Il lui a ensuite fallu obtenir l’aval du conseil de l’ordre, qu'il a obtenu le 5 décembre 2022, avec 12 votes pour, 2 contre et 5 abstentions en faveur de sa prestation de serment. Enfin, Anthony Borré a dû se confronter à un examen de contrôle de ses connaissances en termes de matière déontologique et de réglementation professionnelle. Il a réussi cet examen le lundi 17 avril 2023, à Marseille.
Plusieurs contestations
Cette passerelle légale pour accéder à l'avocature a servi à de nombreuses personnalités politiques avant Anthony Borré : Jean-François Copé, Dominique de Villepin, Noël Mamère ou encore François Hollande...

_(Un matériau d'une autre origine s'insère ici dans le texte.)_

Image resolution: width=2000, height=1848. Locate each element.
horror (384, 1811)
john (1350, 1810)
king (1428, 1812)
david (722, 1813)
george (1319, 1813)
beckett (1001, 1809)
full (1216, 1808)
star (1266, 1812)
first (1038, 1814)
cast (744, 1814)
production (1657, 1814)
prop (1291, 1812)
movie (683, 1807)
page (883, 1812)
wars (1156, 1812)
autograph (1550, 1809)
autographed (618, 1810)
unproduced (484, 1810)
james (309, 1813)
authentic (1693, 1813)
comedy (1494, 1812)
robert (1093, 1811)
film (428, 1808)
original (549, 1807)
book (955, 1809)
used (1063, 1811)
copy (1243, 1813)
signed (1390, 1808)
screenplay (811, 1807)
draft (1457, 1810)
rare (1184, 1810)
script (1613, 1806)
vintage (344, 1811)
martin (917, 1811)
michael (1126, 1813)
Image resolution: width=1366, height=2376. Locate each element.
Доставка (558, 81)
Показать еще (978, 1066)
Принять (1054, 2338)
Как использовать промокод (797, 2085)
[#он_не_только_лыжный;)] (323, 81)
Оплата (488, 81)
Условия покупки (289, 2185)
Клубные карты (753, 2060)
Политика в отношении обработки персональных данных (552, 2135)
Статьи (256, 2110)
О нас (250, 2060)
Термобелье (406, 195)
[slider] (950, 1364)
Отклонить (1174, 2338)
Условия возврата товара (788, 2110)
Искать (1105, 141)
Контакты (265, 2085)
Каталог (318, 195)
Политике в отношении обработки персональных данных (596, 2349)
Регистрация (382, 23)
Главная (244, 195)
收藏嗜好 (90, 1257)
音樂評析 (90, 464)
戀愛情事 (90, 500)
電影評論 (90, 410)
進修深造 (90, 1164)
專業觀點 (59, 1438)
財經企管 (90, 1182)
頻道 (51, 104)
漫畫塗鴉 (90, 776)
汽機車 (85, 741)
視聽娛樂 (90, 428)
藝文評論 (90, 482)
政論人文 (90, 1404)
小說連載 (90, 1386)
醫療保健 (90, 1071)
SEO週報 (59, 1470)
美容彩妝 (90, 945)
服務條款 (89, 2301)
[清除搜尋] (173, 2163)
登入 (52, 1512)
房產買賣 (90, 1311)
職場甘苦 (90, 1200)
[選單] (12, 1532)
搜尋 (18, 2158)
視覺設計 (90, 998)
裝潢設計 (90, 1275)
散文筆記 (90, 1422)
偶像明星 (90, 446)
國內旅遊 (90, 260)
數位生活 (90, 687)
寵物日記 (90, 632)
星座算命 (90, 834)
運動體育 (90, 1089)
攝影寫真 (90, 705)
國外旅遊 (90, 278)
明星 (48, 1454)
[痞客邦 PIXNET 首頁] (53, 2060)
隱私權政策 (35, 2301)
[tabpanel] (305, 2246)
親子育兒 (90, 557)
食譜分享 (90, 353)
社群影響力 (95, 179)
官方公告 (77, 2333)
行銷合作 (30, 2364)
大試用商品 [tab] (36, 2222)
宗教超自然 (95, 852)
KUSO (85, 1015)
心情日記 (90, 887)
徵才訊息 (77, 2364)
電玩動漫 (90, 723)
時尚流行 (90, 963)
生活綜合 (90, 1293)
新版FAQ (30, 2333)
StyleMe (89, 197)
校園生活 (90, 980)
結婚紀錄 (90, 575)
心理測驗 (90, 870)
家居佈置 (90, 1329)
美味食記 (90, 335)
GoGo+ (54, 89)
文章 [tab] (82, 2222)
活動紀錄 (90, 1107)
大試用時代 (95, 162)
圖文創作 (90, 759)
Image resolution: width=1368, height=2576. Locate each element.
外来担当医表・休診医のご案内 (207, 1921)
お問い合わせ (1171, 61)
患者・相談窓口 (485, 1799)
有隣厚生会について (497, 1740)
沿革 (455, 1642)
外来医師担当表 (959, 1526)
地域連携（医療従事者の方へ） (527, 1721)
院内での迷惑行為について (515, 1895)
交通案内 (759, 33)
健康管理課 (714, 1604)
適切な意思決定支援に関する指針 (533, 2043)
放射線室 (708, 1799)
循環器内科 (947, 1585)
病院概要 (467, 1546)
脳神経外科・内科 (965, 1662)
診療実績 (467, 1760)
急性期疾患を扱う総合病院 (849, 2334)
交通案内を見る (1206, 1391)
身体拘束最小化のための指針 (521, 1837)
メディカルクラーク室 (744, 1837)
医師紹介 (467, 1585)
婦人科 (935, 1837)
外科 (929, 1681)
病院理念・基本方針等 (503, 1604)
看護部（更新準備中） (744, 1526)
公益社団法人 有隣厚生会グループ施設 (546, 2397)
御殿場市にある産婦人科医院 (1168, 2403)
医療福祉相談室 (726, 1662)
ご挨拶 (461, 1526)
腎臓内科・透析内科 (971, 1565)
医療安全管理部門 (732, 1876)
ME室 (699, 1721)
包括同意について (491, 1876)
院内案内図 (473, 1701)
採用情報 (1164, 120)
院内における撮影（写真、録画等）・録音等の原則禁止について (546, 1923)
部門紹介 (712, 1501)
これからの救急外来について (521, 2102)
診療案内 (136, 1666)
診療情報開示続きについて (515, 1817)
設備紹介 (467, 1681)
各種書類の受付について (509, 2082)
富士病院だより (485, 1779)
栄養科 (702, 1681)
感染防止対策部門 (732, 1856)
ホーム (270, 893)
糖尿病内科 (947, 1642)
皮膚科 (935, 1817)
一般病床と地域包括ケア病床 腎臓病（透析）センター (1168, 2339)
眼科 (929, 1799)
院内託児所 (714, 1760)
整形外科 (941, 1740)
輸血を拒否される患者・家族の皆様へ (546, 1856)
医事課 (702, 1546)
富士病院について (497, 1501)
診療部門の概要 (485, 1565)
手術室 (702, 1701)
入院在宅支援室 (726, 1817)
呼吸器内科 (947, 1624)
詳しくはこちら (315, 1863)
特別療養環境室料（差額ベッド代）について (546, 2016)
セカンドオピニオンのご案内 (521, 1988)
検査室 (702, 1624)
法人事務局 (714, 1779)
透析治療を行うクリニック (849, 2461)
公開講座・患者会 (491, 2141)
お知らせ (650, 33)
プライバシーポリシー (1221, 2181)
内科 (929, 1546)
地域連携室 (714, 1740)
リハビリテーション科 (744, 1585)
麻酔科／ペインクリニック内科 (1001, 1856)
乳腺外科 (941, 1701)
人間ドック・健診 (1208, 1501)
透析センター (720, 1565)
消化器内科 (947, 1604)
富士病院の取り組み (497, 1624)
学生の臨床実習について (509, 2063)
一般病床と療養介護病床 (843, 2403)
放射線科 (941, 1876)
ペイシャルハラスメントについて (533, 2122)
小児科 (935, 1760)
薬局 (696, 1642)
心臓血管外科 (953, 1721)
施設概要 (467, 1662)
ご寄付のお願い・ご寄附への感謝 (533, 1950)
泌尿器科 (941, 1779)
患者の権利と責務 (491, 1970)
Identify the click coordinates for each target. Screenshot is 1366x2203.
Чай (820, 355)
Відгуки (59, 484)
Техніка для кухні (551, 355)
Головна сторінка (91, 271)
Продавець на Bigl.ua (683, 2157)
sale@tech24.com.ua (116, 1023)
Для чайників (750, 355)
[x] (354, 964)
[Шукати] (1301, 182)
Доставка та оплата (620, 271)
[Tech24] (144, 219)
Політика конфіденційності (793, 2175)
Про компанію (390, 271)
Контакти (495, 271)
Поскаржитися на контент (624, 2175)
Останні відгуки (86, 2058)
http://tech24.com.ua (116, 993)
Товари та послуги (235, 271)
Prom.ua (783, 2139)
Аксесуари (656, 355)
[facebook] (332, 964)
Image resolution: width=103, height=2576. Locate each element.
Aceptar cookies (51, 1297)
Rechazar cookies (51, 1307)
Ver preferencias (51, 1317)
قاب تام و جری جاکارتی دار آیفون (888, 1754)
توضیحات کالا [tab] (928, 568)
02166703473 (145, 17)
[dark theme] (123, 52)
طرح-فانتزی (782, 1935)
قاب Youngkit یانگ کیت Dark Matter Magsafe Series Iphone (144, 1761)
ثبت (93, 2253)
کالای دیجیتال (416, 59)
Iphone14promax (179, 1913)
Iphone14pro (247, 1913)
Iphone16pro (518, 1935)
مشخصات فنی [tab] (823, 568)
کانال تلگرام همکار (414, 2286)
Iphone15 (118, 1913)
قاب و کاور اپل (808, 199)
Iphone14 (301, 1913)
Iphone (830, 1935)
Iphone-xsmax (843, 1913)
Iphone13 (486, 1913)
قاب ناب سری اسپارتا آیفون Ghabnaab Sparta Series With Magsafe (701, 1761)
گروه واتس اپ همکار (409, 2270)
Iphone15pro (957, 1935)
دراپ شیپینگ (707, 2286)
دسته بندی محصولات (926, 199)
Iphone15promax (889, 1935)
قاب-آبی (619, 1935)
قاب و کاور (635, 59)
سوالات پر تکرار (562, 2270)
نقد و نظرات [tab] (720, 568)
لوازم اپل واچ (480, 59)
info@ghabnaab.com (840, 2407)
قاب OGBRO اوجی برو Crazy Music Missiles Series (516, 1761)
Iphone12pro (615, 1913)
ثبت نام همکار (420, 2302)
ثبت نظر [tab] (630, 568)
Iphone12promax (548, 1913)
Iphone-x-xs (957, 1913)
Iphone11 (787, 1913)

Pourtant, Maître Valentin Cesari, ex-bâtonnier du barreau de Nice, juge lui aussi "inqualifiable" la position du bâtonnier en titre. Dans un courrier en date du 28 avril dernier, Me Césari s'adresse à Adrien Verrier et s’étonne "vivement" que le bâtonnier en titre ait "présidé l’instruction de la requête visant à bénéficier de la dispense de formation et de diplôme (...), sans vous déporter en raison du manque d’indépendance qui peut vous être reproché, étant l’un des conseils de la Ville de Nice, dont M.Borré n’est rien de moins que le premier adjoint".
En mars dernier, Maître Henri-Charles Lambert, l'un des 1.200 avocats du barreau de Nice, s’est lui aussi tourné vers la justice pour contester l'admission d'Anthony Borré au conseil de l'ordre. Auprès de la cour d'appel d'Aix, celui qui fut l’avocat de Jacques Médecin a demandé au tribunal d’annuler la délibération du barreau de Nice. Son recours de maître sera examiné en octobre 2023.
"Tout a été fait dans les règles"
D'autre part, Marc Concas, avocat et élu de la ville de Nice en charge de l'éthique, estime qu'"il ne peut y avoir de conflit d'intérêts car la décision du conseil de l'ordre est collective et qu'elle a été parfaitement exécutée car conditionnée à un examen oral que Anthony Borré a réussi".
Mis en cause, Maître Adrien Verrier souligne lui que bien qu'il le préside, il n'est pas membre du conseil de l'ordre et ne peut donc voter : "je ne prends aucune décision, ce n'est pas moi qui ai décidé du rapporteur ni instruit le dossier". Il réfute toute situation de conflit d'intérêts et indique à France 3 Côte d'Azur n'avoir eu qu'un rôle purement "administratif".
Nous restons tout à fait serein sur l'issue de cette procédure pour laquelle l'ordre des avocats se situe au milieu d'un conflit politique qui lui échappe. Les services de police se sont présentés ce matin et ont demandé la communication du dossier professionnel de Monsieur Borré que nous avons communiqué en copie. Puis, ils sont partis.
Me Adrien Verrier, bâtonnier au barreau de Nice.France 3 Côte d'Azur.
C'est le conseil d'Anthony Borré, Me Xavier Cachard, qui a commenté dans un communiqué ce 29 juin l'affaire. Il précise que "cette perquisition intervient dans un moment classique de la procédure et permettra aux enquêteurs de démontrer la probité et l'intégrité de mon client dans l'affaire qui l'oppose à Monsieur Picard".
Me Cachard assure aussi que son client a accédé à la profession d'avocat après une procédure respectant la réglementation, après notamment "un examen de contrôle de connaissances".